Car is parked, bags are packed, but what kind of heart doesn't look back

At the comfortable glow from the porch, the one I will still call yours?

All those words came undone and now I'm not the only one

Facing the ghosts that decide if the fire inside still burns

            Fechei meus olhos, concentrando-se na melodia e nos meus próprios sons. Minha respiração pesada e fora de compasso, meu coração batendo lento em meu peito, o tique-taque familiar soando distante e baixo... Concentrei-me em achar forças dentro do enorme buraco que eu tinha dentro de mim e em algum lugar, eu encontrei o calor em vez do frio, o amor em vez da resistência. Eu encontrei Rachel a me olhar quando abri os olhos.

All I have, all I need, he's the air I would kill to breathe

Holds my love in his hands, still I'm searching for something

Out of breath, I am left hoping someday I'll breathe again

I'll breathe again

            Ela piscou para mim e foi a minha vez de desviar os olhos dela. Olhei para meus pés, os cadarços desamarrados e tão terrenamente humanos. Sorri diante da minha fraqueza, no exato momento em que meu coração se acelerava e minhas mãos se fechavam em punho. Respirei fundo e de uma forma etérea e mágica, tudo que eu senti foi o cheiro doce que vinha de Rachel.

Open up next to you and my secrets become your truth

And the distance between that was sheltering me comes in full view

Hang my head, break my heart built from all I have torn apart

And my burden to bear is a love I can't carry anymore

            As últimas palavras dessa estrofe eram cruéis, mas eram realistas. Eu não era capaz de carregar um amor senão tivesse a certeza de que podia vivenciá-lo com Rachel, meu amor era um sentimento muito grande para ser vivido sozinho e eu a desafiava a lutar por ele comigo. Meus olhos passearam pela sala e chegaram aos dela, estavam molhados, mas um sorriso de lado estava brincando em sua bochecha.

            Esperança.

All I have, all I need, he's the air I would kill to breathe

Holds my love in his hands, still I'm searching for something

Out of breath, I am left hoping someday I'll breathe again

            Saí do centro da sala e passei por entre as cadeiras, demorando-me a chegar na área onde ela estava sentada com Finn. Os dois estavam juntos, o braço dele estava envolvendo os ombros dela protetoramente... Mas ela nunca me pareceu tão “minha”. Porque seus olhos estavam fazendo aquela mágica e me dizendo sim, porque os olhos dela me conduziram a um céu sem estrelas... Me tirando do tempo nublado no qual eu quase me deixei envolver na noite passada.

It hurts to be here

I only wanted love from you

It hurts to be here

What am I gonna do?

            Doía estar ali, mas doeria ainda mais se ela não se rendesse aos próprios sentimentos. Eu fechei meus olhos e suspirei, porque minhas dores estavam sendo fardos pesados demais para serem conduzidos sozinhos.
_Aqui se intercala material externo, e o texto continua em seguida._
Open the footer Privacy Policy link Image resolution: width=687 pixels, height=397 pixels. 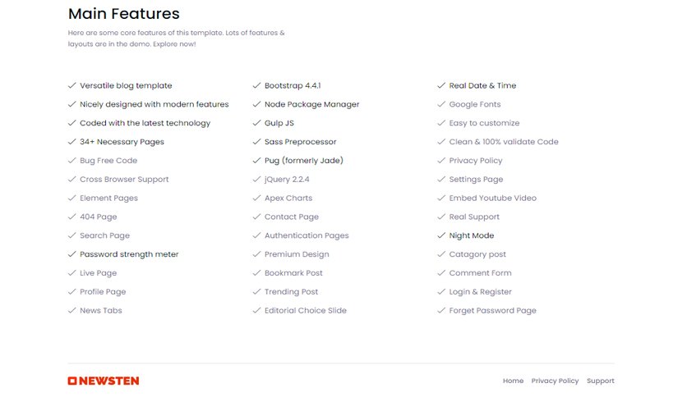555,381
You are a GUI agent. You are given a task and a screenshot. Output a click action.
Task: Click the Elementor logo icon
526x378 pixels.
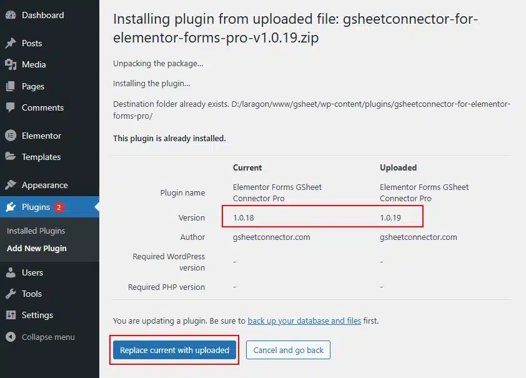pos(11,136)
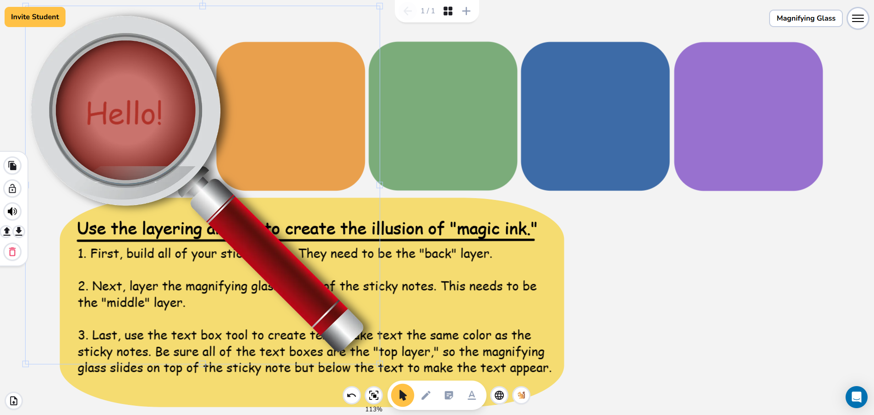Open the hamburger main menu
Image resolution: width=874 pixels, height=415 pixels.
(x=858, y=18)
Se a minha mãe podia me curar, Rachel fora a única que me fizera reviver.

            E eu faria tudo, absolutamente tudo para que ela fosse feliz, comigo.

All I have, all I need, he's the air I would kill to breathe

Holds my love in his hands, still I'm searching

All I have, all I need, he's the air I would kill to breathe

Holds my love in his hands, still I'm searching for something

Out of breath, I am left hoping someday I'll breathe again

            Quando eu abri meus olhos novamente, alguns no Glee estavam surpresos da intensidade da minha música. As notas estavam sendo silenciadas, assim como a minha respiração. Mas eu me mantive em pé e mesmo na ausência da melodia, olhei nos olhos de Rachel e murmurei:

I'll breathe again...

            Ouvi aplausos, mas vi quando ela se deixou levar pelas lágrimas e levantou-se da cadeira, correndo para me abraçar. Sentir o corpo pequeno e quente dela sobre o meu foi o necessário para que eu pudesse voltar a sorrir. Por cima do ombro dela, pude ver Finn Hudson olhar confuso para nós e se levantar e aproximar.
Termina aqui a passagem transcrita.